Dan Culloton: Something you have touched significantly is emerging markets. You've had the significant stake in both the Global and International Funds and in the Stock Fund to an extent too. Does it still make sense given where valuations are in emerging markets to maintain a very large stake in those developing countries?
Diana Strandberg: Well, we invest in individual companies and we're less focused on whether they happen to be in a developed market or an emerging market where we can become part owners of a company as I said with a good business franchise and attractive valuation. And importantly, that's managed for the long-term owner. We pay a lot of attention to governance.
When we look at the companies that we own that happen to be domiciled in the emerging markets, and I'd like to point out we own many companies that are domiciled in the developed world that have extensive reach into the emerging markets as well. But when we look at the companies that are domiciled in the emerging markets, we think the valuations are reasonable. In many cases, the growth prospects are quite attractive, and the profitability, the margin structures, the returns on capital and the balance sheets are more attractive than their developed market peers.
Culloton: How are your holdings within emerging markets or with exposure to emerging markets insulated or protected from the concerns about rising inflation, particularly commodity inflation across the developing world?
Strandberg: Well, one of the things that we want think about with any company is really, what are the drivers of its margin structure. So, inflation to the extent that it shows up, for example on costs, we want to think about how that might affect margin structure whether the company has pricing power. When we think about how we're positioned and again this isn't a top down mandate, but where we've found investment value in a developing world in particular has been in the area of financial services and in the area of telecom services.

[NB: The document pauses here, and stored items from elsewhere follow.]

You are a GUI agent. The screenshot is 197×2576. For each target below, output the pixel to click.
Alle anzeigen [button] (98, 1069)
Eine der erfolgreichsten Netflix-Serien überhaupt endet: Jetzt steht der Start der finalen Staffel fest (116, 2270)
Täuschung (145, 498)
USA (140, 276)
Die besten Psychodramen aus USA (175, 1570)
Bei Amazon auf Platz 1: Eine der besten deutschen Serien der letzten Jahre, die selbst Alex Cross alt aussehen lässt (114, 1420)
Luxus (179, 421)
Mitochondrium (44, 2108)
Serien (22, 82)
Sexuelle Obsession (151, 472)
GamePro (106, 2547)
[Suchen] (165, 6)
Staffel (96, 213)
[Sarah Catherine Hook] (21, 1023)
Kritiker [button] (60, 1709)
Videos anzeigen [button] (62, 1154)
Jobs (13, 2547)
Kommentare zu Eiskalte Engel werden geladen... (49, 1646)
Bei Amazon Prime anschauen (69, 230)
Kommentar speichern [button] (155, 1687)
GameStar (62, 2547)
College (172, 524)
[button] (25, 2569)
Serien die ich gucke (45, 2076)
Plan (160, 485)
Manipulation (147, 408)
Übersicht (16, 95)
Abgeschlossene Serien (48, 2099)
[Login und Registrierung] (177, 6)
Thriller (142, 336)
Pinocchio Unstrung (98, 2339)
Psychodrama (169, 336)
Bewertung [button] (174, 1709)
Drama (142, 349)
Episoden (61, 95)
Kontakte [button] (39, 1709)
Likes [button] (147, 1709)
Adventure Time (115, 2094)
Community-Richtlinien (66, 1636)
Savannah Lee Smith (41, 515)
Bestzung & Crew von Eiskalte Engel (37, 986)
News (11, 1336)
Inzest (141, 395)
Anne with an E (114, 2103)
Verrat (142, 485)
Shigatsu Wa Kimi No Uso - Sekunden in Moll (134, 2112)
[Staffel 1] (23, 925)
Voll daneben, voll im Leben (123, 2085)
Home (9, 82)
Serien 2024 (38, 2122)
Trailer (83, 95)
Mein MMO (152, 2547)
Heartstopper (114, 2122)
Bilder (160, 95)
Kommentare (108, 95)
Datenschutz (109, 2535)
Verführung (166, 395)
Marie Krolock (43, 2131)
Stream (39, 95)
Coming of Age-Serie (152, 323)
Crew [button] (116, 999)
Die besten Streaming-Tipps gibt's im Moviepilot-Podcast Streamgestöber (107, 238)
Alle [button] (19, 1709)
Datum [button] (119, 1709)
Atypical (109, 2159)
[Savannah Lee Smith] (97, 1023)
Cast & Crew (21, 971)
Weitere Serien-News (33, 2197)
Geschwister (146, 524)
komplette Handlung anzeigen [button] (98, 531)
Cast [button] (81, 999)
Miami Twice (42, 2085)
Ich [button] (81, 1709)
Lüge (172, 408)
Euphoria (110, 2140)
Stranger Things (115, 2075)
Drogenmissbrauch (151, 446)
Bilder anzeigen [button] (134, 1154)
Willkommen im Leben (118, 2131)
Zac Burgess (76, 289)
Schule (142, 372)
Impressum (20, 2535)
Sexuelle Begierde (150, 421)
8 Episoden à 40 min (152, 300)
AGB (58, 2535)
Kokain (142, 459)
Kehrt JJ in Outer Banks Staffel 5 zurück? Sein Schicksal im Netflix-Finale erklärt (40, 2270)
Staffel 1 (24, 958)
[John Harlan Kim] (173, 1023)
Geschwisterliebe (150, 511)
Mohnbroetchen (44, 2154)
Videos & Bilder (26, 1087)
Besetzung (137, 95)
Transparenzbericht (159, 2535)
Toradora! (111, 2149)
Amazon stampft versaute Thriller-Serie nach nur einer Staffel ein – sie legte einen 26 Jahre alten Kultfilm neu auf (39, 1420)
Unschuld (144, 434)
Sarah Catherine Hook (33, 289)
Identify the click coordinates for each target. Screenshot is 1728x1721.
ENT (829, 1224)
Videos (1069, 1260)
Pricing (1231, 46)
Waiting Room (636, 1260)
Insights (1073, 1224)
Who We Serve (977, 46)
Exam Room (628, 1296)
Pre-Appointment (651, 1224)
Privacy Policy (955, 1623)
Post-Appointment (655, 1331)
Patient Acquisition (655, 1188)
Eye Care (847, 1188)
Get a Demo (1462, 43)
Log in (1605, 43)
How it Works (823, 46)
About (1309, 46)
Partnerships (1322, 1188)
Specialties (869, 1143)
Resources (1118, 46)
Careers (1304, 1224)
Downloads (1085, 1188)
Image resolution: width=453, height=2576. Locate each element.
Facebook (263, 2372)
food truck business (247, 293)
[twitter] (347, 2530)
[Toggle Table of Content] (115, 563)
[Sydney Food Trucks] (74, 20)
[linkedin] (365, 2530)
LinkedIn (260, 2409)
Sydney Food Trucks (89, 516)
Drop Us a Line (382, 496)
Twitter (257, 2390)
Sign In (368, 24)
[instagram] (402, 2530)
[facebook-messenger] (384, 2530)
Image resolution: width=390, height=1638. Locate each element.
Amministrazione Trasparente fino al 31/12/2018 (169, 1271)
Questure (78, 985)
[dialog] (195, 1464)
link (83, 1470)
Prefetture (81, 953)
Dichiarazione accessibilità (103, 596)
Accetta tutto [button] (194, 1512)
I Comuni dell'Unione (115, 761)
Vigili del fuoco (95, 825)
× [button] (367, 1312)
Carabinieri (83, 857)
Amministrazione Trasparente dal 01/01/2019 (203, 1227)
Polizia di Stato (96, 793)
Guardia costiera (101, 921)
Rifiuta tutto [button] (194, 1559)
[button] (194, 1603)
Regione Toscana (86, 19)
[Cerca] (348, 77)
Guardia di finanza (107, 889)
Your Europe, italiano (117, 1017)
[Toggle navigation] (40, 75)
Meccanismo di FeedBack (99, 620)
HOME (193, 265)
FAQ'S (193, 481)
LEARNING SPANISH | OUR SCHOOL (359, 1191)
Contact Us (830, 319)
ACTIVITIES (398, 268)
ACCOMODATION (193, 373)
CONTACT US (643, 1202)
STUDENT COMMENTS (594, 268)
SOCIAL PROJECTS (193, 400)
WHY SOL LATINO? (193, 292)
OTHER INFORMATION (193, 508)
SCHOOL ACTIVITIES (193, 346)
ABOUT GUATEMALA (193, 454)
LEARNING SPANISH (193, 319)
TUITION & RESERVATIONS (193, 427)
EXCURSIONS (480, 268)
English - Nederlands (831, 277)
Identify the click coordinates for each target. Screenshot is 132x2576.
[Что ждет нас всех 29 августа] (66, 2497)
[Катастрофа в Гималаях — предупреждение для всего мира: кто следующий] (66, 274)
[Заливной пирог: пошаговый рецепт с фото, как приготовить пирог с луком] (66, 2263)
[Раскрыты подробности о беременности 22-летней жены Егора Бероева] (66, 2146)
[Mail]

We haven't been as invested in areas of energy or commodities where you're seeing the benefits of rising costs. Copper prices, iron ore prices, oil prices. But where there are second order impacts of rising costs of production for these companies and their margin structures are quite high right now. They are at near if not at new record margins. So, cost pressures, we think could affect margins and then by extension affect share prices. We're also not as heavily invested in consumer staples companies for valuation reasons. We think those are companies that could face some margin pressure as well.